Everything in the listing beneath must be transcribed exactly.

***

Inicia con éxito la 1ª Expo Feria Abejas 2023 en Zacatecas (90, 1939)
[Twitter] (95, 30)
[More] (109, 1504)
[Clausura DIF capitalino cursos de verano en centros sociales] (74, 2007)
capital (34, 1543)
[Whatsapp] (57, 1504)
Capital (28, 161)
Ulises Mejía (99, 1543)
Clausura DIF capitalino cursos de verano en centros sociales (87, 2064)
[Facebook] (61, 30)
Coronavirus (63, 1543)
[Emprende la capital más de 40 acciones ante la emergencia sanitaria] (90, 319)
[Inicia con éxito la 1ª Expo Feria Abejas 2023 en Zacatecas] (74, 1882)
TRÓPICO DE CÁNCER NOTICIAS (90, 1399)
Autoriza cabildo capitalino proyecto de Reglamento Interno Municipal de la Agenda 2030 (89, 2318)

***

EXERCISE ANSWER:
Inicia con éxito la 1ª Expo Feria Abejas 2023 en Zacatecas (90, 1939)
[Twitter] (95, 30)
[More] (109, 1504)
[Clausura DIF capitalino cursos de verano en centros sociales] (74, 2007)
capital (34, 1543)
[Whatsapp] (57, 1504)
Capital (28, 161)
Ulises Mejía (99, 1543)
Clausura DIF capitalino cursos de verano en centros sociales (87, 2064)
[Facebook] (61, 30)
Coronavirus (63, 1543)
[Emprende la capital más de 40 acciones ante la emergencia sanitaria] (90, 319)
[Inicia con éxito la 1ª Expo Feria Abejas 2023 en Zacatecas] (74, 1882)
TRÓPICO DE CÁNCER NOTICIAS (90, 1399)
Autoriza cabildo capitalino proyecto de Reglamento Interno Municipal de la Agenda 2030 (89, 2318)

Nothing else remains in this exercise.